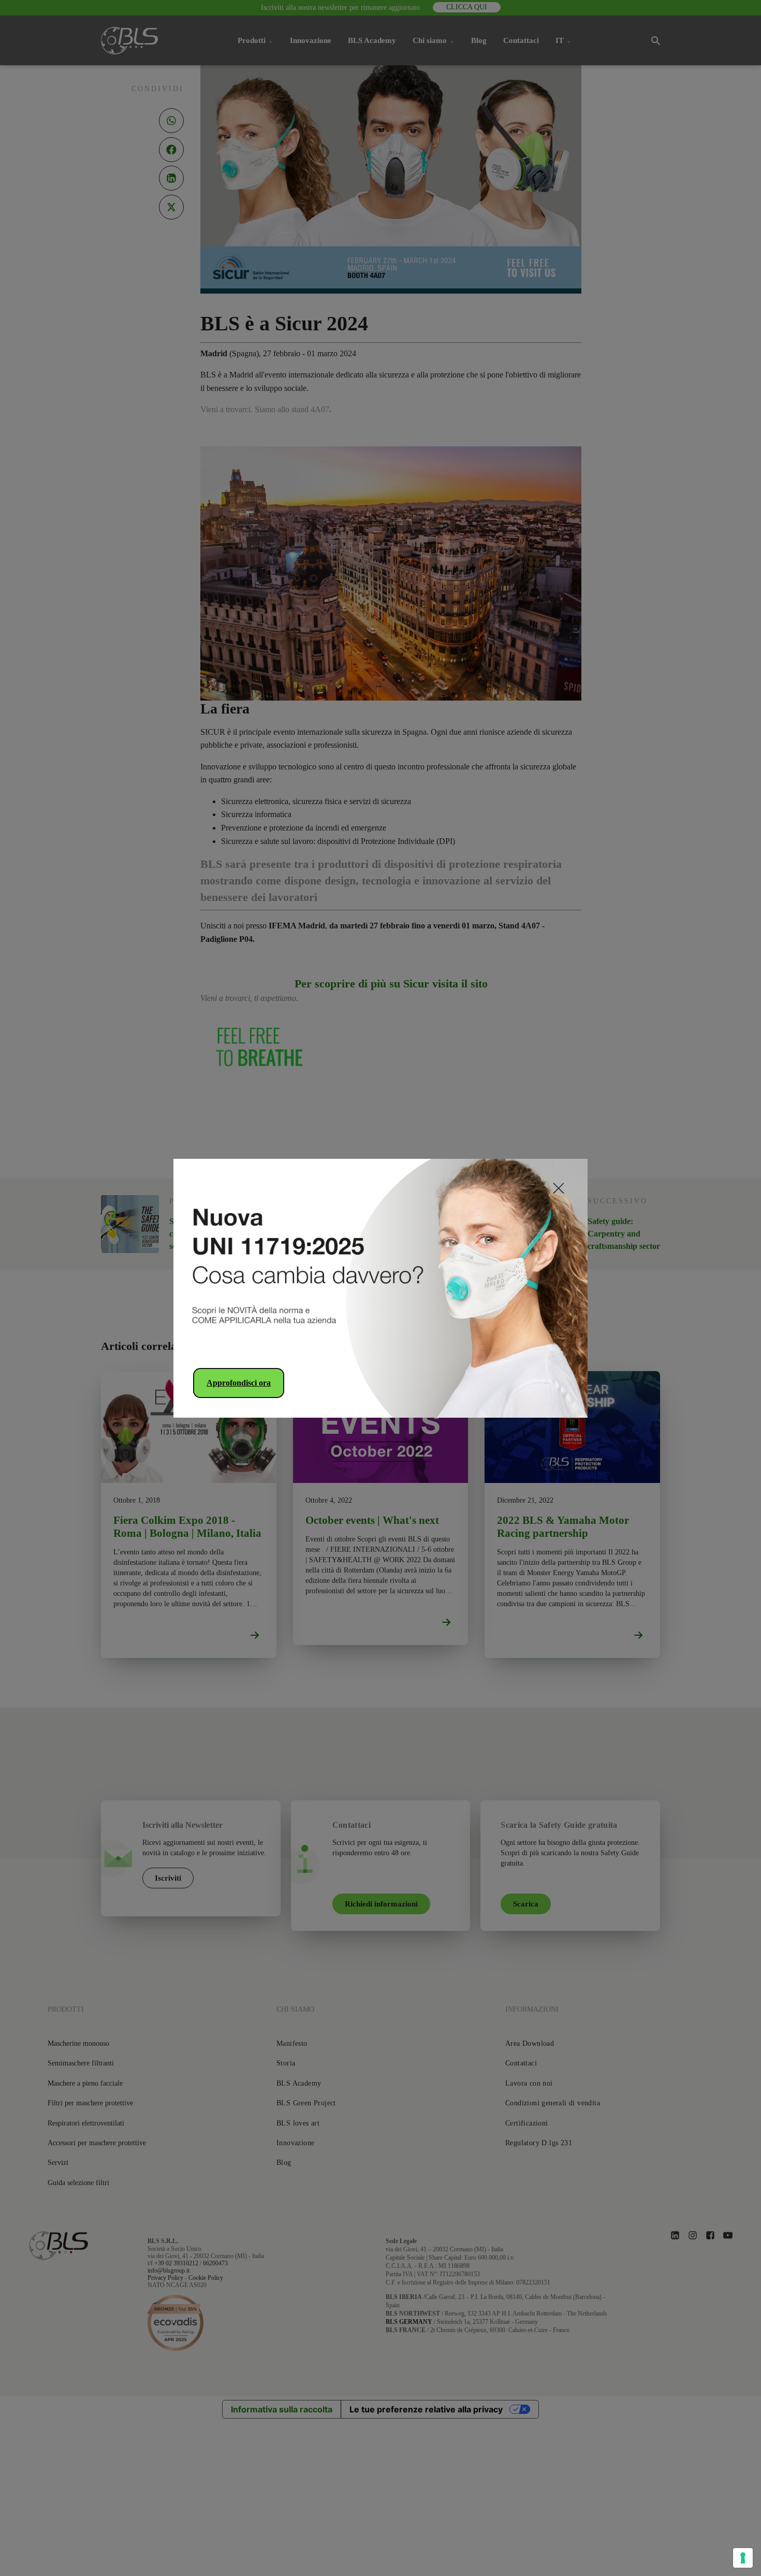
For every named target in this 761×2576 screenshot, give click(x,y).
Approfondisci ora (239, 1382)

==

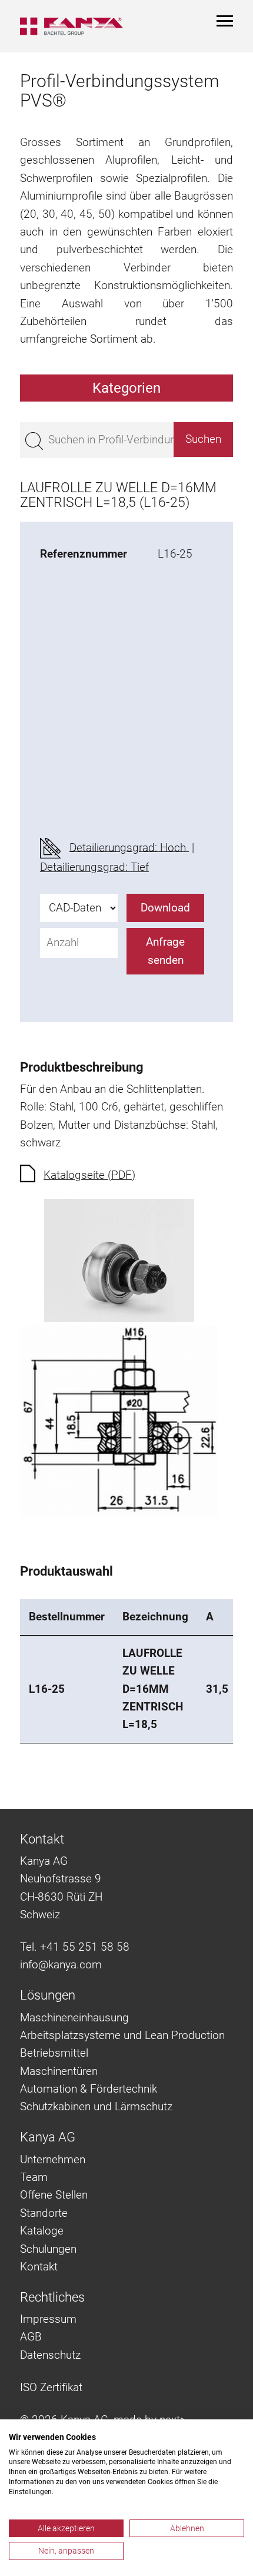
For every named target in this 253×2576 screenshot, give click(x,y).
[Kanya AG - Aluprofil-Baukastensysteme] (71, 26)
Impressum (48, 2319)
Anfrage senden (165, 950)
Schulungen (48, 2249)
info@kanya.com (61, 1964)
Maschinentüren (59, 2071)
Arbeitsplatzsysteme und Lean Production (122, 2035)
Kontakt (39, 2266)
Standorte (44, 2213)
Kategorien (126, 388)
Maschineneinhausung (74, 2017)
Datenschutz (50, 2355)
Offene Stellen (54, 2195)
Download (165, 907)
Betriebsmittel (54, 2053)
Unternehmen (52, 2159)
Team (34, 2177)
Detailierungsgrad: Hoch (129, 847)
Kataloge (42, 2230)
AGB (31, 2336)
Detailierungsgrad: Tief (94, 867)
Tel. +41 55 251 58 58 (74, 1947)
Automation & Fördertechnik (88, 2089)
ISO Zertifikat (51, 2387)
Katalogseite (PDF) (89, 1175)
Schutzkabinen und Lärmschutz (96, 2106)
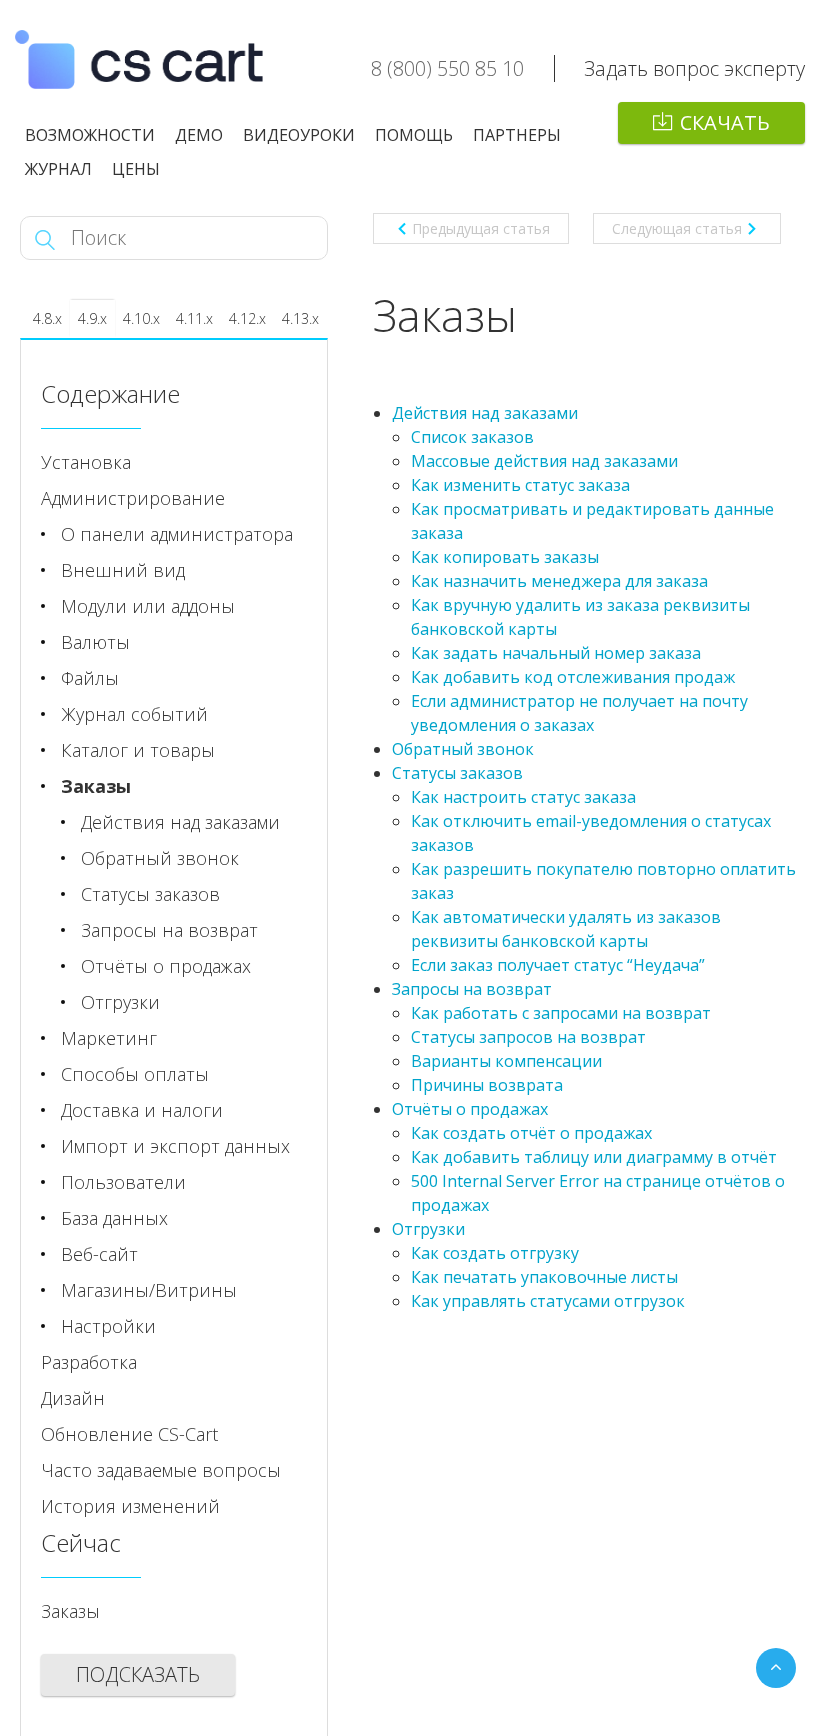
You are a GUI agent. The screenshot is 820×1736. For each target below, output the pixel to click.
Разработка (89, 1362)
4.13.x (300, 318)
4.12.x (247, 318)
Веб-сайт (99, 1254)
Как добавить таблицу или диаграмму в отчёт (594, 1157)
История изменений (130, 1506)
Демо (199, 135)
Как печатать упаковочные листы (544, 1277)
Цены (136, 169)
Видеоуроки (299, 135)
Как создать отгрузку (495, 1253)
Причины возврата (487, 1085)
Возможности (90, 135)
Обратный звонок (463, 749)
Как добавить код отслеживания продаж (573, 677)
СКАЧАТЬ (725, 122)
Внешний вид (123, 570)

_WHAT THE EXERCISE ASKS_
Which lines above run from the one containing "For every named target in this 761×2576" to the one containing "Approfondisci ora (239, 1382)"? Give them again exactly, both ends included.

_WRITTEN SOLUTION_
For every named target in this 761×2576 screenshot, give click(x,y).
Approfondisci ora (239, 1382)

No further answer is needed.